Assalamu’alaikum
sobat,
Cerpen berikut menceritakan tentang sekelompok pejuang 45 yang tak terlihat tapi sangat berjasa. cerpen ini adalah buah pemikiran dari 5 orang yang tergabung dalam satu kelompok guna memenuhi tugas Bahasa Indonesia. satu hal yang sangat saya tekankan di sini, Cerita ini Hanya Fiktif Belaka.Selamat membaca...
TAKE OUT WITH FULL CREDIT
RCL yaaa...
###
![]() |
cr : google |
SUARA DALAM KOTAK
Suara penyiar radio mengalun pelan menyibak
keheningan di ruang tengah, seorang lelaki berpostur tegap duduk santai
memandang ke arah jendela.
“ Bapak melamunkan apa?” Suara lembut istrinya
membuyarkan lamunan lelaki itu. Ia hanya menoleh tanpa menjawab.
“Karti tutup ya pintunya, dingin.”
“Jangan, sebentar lagi akan ada yang datang.”
Cegah lelaki itu.“Teman lama kita akan berkunjung.” Tambahnya.
Cegah lelaki itu.“Teman lama kita akan berkunjung.” Tambahnya.
Kemudian perempuan itu melangkah kembali ke
dapur.
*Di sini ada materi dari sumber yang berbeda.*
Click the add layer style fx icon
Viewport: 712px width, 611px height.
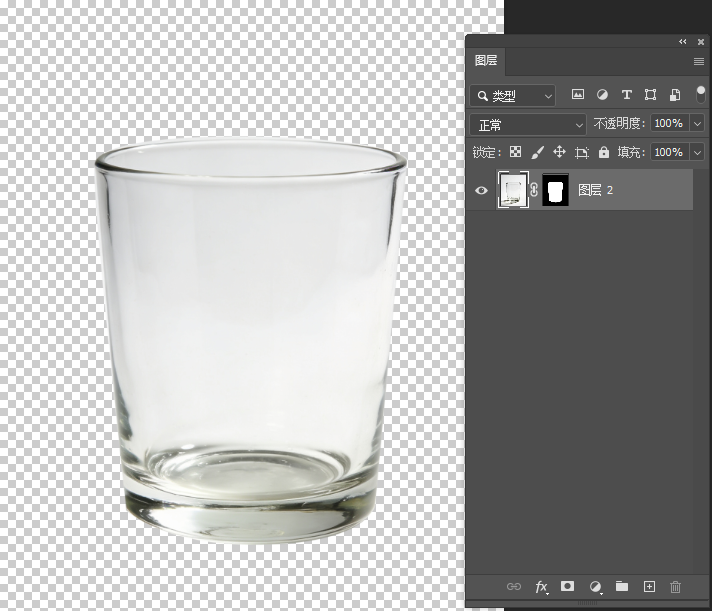coord(542,586)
Namun, langkahnya terhenti ketika mendengar suara salam dari luar.
“Assalamu’alaikum”
“Wa’alaikumsalam, masuk-masuk!”
Lalu tiga wanita yang hampir seumuran menenteng
bungkusan di tangan masuk ke rumah. Setelah berjabat tangan mereka duduk,
rupanya mereka adalah teman lama Amin dan Karti. Amin adalah seorang pejuang
45, sedangkan istrinya, Karti, dan tiga temannya, Tri, Uus, dan Isah adalah
penyiar radio.
Di
luar, rintik hujan berubah semakin deras, suaranya terdengar seperti hentakan
sepatu tentara yang tengah beradu dengan tanah. Aroma tanah yang khas membuat
suasana yang mulanya dingin serasa hangat, hal ini membawa mereka kedalam
kenangan empat puluh tahun yang lalu. Ketika kisah mereka dimulai.
****
Jakarta, Agustus 1945.
Seorang
gadis berusia dua puluhan, Tri namanya, sedang sibuk mengudara di sebuah radio
swasta. Sudah satu bulan ini materi yang ia bahas nyaris stagnan,
perihal kemelut perang dunia jilid dua antara Sekutu dan Jepang yang tak
kunjung mengisyaratkan titik terang. Para anggota radio tampak serius mengulang
permasalahan yang sama dalam percakapan mereka.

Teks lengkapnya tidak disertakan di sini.